PROBLEM REQUIREMENTS:
Print the stretch of the David Bapst profile from "David’s favorite aspect" through "are nothing alike.", word for word.

DOCUMENT TEXT below:

David Bapst, an Assistant Instructional Professor in the Geology & Geophysics department at Texas A&M University, is newly promoted to core faculty membership in the Ecology & Evolutionary Biology program. His research delves into the intersection of phylogenetics and the fossil record, with a particular focus on marine invertebrates and using quantitative paleobiology to uncover macroevolutionary patterns.
David’s passion for paleontology was ignited during his college years when he discovered the power of data analysis in understanding evolution and ecology. “I really enjoyed pulling at the threads of what seems to be a tightly-stitched theory, and using data from the fossil record to answer how evolution works on long time-scales,” he reflects.
David’s favorite aspect of his position, especially in graduate-level EEB elective courses like GEOL 670 and GEOL 651, is fostering analytical thinking in graduate students, and equipping them with statistical and data exploration tools. “The greatest part of my job is teaching others how to think critically about their data and the questions they are trying to answer, and how to pick out methods to move forward,” he says. David appreciates the diverse interests of students who take his courses, from EEB and other affiliated programs, as the diversity of research projects help expose students to explaining their work to very different fields, as well as drawing methodological connections between work even when the questions and data are nothing alike.
Since 2022, David has organized the workshop program for the Open Source for Open Science event run by the EEB program, helping the university community sample the experience of learning R and other languages. Over just the course of a weekend, OSOS organizers and instructors get to see many members of the community develop from not knowing how to program at all, to gaining self-confidence in their own skills. David is also the author of a widely-cited and extensively downloaded R package, paleotree, another way he tries to provide his expertise to the broader community.
Outside academia, David enjoys hiking, board games, roleplaying games, and catching all of the Pokemon.

End of DOCUMENT TEXT.
RECORDED DATA below:

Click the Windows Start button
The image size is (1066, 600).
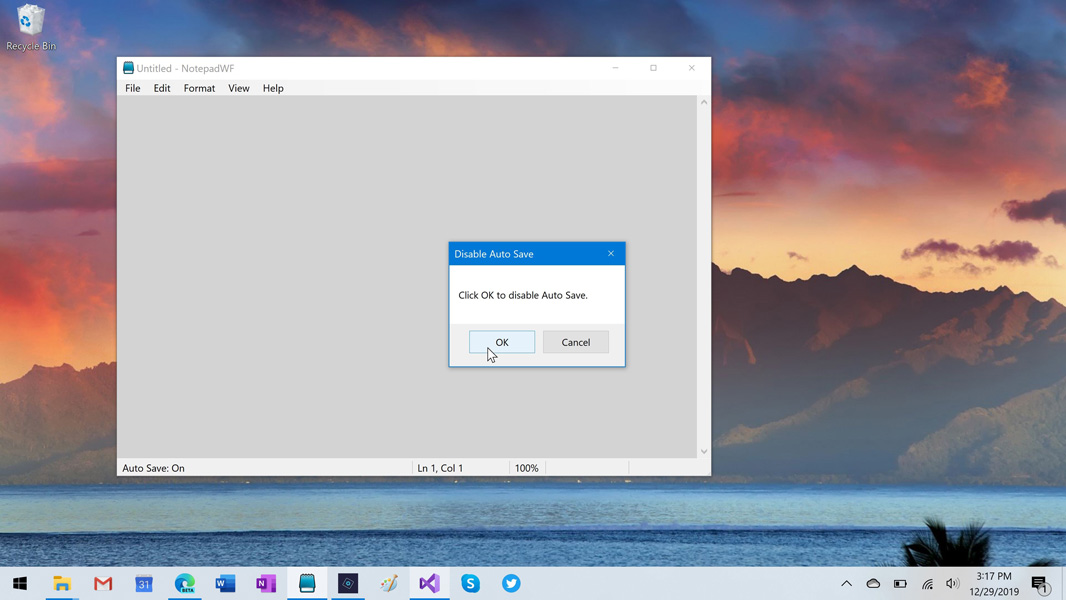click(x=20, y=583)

End of RECORDED DATA.
RECORDED DATA below:

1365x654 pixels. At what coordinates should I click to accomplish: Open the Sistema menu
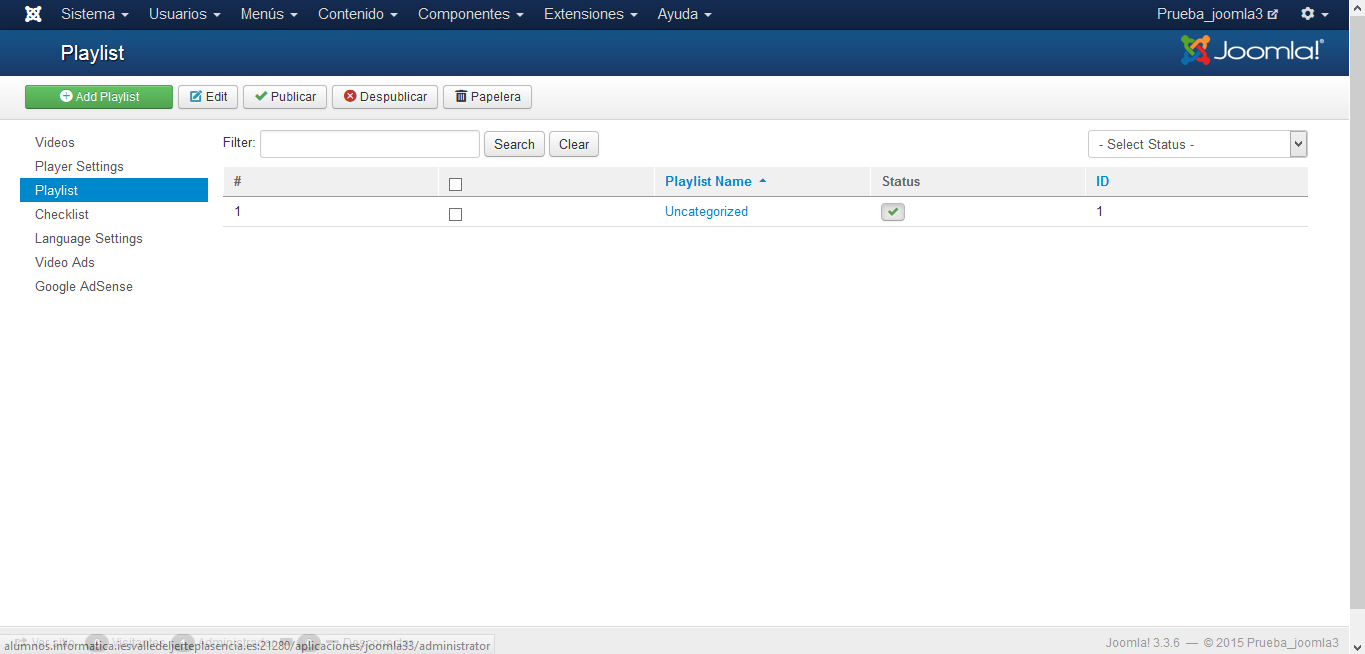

End of RECORDED DATA.
RECORDED DATA below:

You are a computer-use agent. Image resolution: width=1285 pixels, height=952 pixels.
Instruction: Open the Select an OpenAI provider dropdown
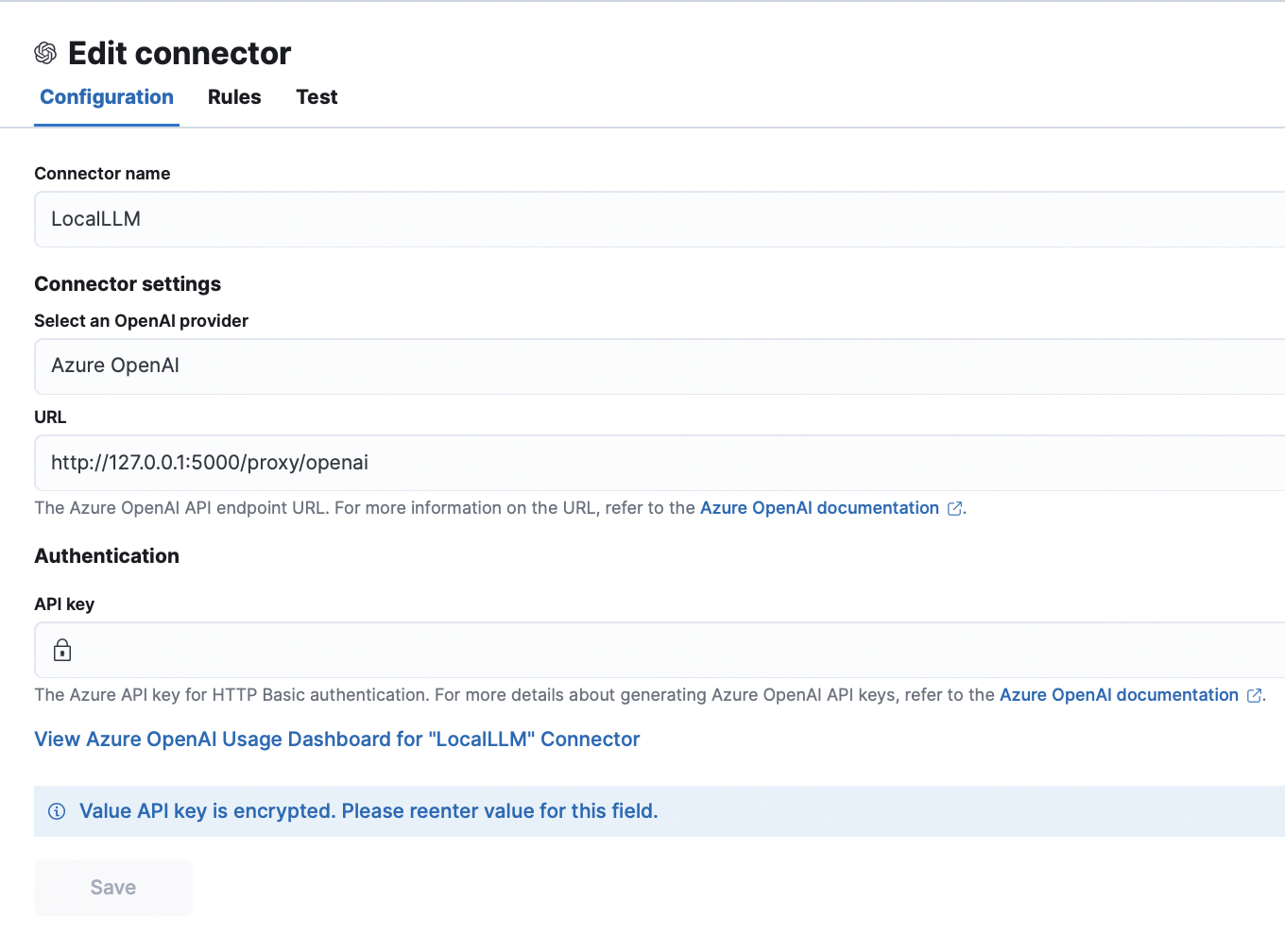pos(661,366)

End of RECORDED DATA.

ANSWER AREA:
David’s favorite aspect of his position, especially in graduate-level EEB elective courses like GEOL 670 and GEOL 651, is fostering analytical thinking in graduate students, and equipping them with statistical and data exploration tools. “The greatest part of my job is teaching others how to think critically about their data and the questions they are trying to answer, and how to pick out methods to move forward,” he says. David appreciates the diverse interests of students who take his courses, from EEB and other affiliated programs, as the diversity of research projects help expose students to explaining their work to very different fields, as well as drawing methodological connections between work even when the questions and data are nothing alike.